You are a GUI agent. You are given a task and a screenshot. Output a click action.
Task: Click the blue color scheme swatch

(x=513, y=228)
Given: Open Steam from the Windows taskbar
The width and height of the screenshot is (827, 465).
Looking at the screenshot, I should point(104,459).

==

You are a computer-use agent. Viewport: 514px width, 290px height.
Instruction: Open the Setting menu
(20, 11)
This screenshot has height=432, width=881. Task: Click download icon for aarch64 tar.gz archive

# [What is being asked]
Each line above that has the word "agent" should be copied.

# [Expected answer]
You are a GUI agent. You are given a task and a screenshot. Output a click action.
You are a computer-use agent. Viewport: 514px width, 290px height.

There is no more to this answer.